Con la muerte de su padre en 1909, Florence hereda una suma considerable de dinero que le permite mudarse a Nueva York, recibir clases de canto y comenzar su carrera. Gracias a la fundación del Club Verdi, una organización dedicada al apoyo de nuevos talentos de la lírica -y de la propia Florence, por supuesto- logra introducirse en el mundo musical neoyorquino y debutar en 1912, a los 42 años.
Florence se consideraba a sí misma una gran artista y con la más absoluta confianza en su talento incluía en sus recitales arias de Mozart –nada menos que la difícil aria de la Reina de la Noche-, Verdi y Strauss. Pero su audacia no se limitaba sólo al canto, sino también a los estrafalarios trajes que ella misma diseñaba. Al parecer, la señora Foster no conocía la timidez: podía vestirse como un “ángel” con diadema y alas de plumas, o como una “Carmen” envuelta en encajes y con mantilla para cantar “Clavelitos” de Joaquín Valverde. Su acompañante al piano, Cosme McMoon, contribuía notablemente con la hilaridad del concierto al no poder evitar muecas en su rostro ante los chirridos de la diva. El espectáculo concluía siempre con ovaciones y aplausos ensordeceros del público en un vano intento por sofocar las carcajadas.

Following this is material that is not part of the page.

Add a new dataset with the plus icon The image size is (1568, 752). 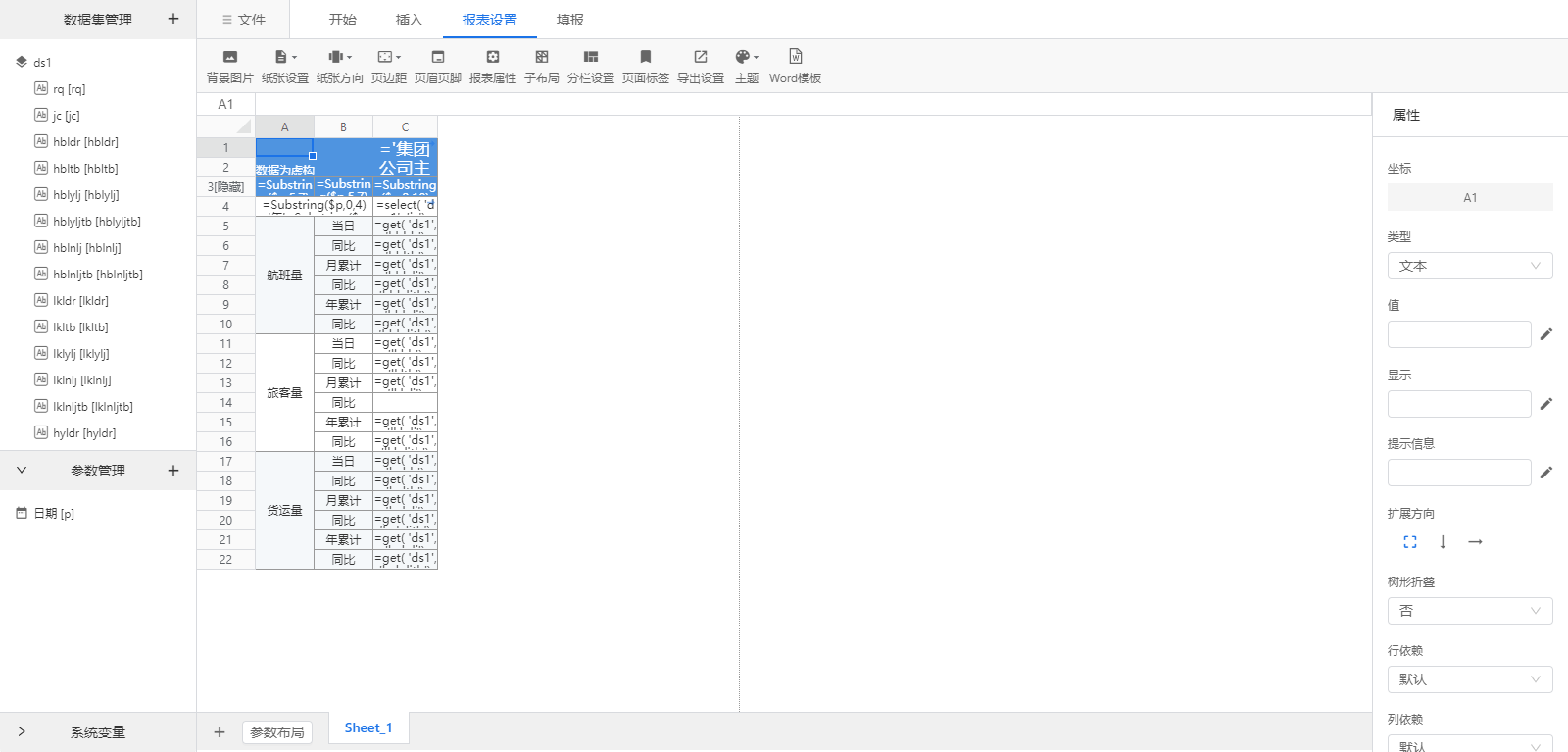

Estos recitales fueron ganando tanta popularidad, que era casi imposible conseguir una entrada para el concierto benéfico privado que cada año ofrecía en el Hotel Ritz: sólo 800 personas, previamente entrevistadas y aprobadas por la señora Jenkins, podían asistir.
Las críticas más abrasivas a su terrible voz nunca hicieron mella en la confianza en sí misma o en su amor por la música. “Celos profesionales”, decía. Estaba tan convencida de que su vida estaba predestinada al canto, que cuando sufrió un accidente en un taxi en el que viajaba, en lugar de demandar al conductor, le obsequió una caja de habanos en agradecimiento porque descubrió que podía cantar un fa más alto.
Florence Foster Jenkins murió a los 76 años, un mes después de su exitosa presentación en el Carnegie Hall. Sin duda alguna, fue una mujer admirable que nunca dejó de luchar por alcanzar su sueño: “podrán decir que no canto, pero jamás podrán decir que no canté”.